• RECORDS FOR PROCESSING
──────────
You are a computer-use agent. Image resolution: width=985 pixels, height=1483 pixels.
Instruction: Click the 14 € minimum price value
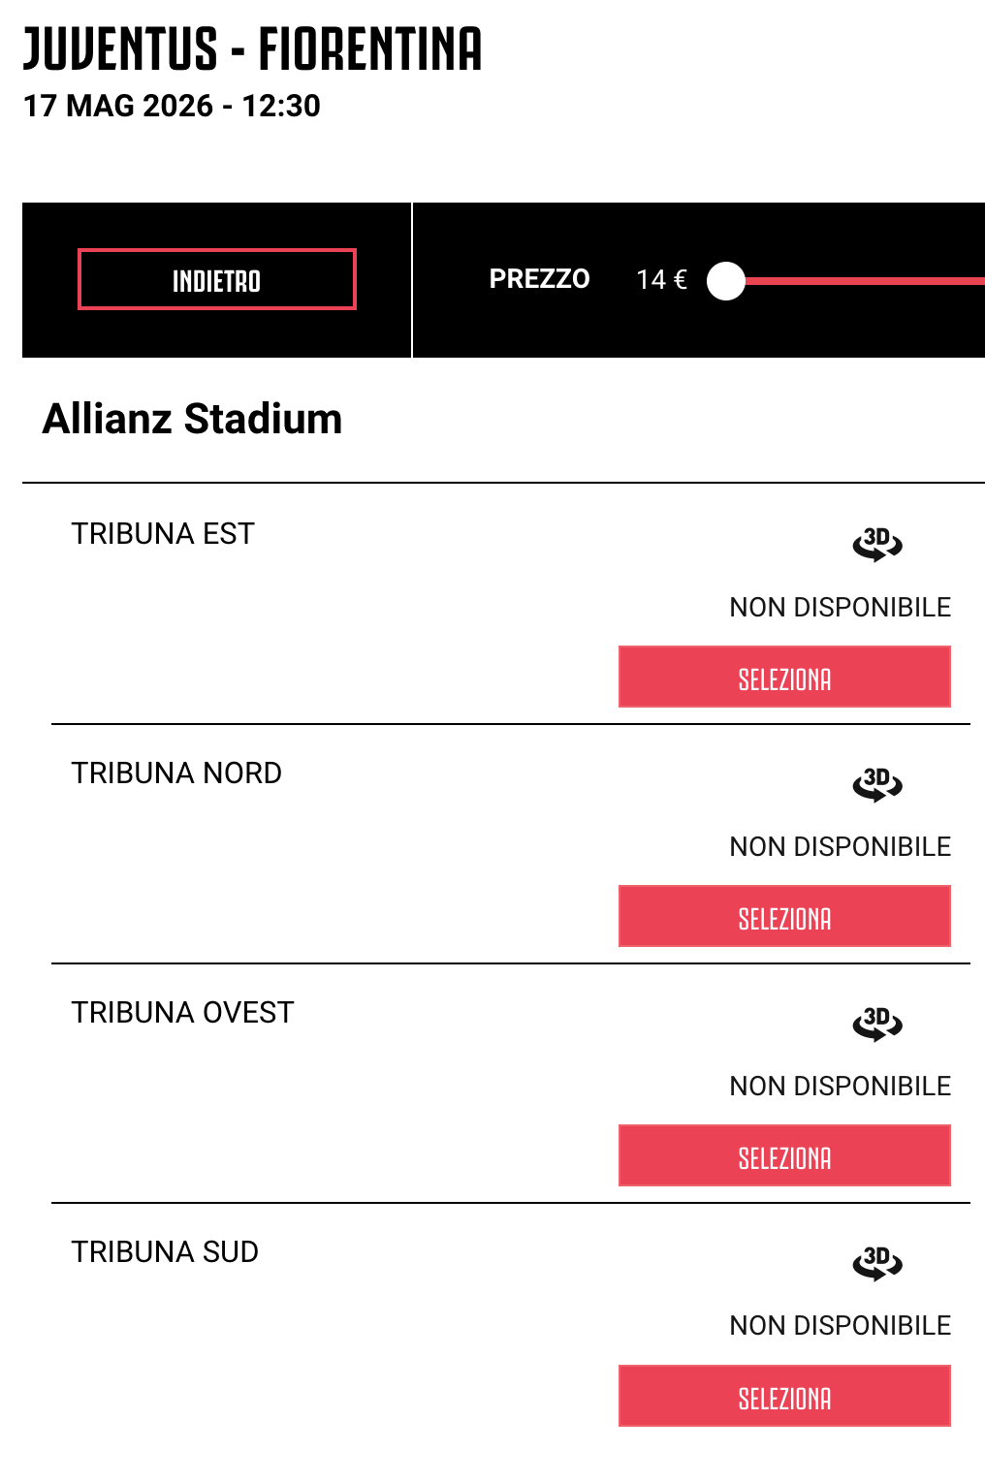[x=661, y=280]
──────────
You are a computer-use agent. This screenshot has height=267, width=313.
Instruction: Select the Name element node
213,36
──────────
• THE TASK
Show all of the lines above in which "height" is present.

• EXPECTED OUTPUT
You are a computer-use agent. Image resolution: width=985 pixels, height=1483 pixels.
You are a computer-use agent. This screenshot has height=267, width=313.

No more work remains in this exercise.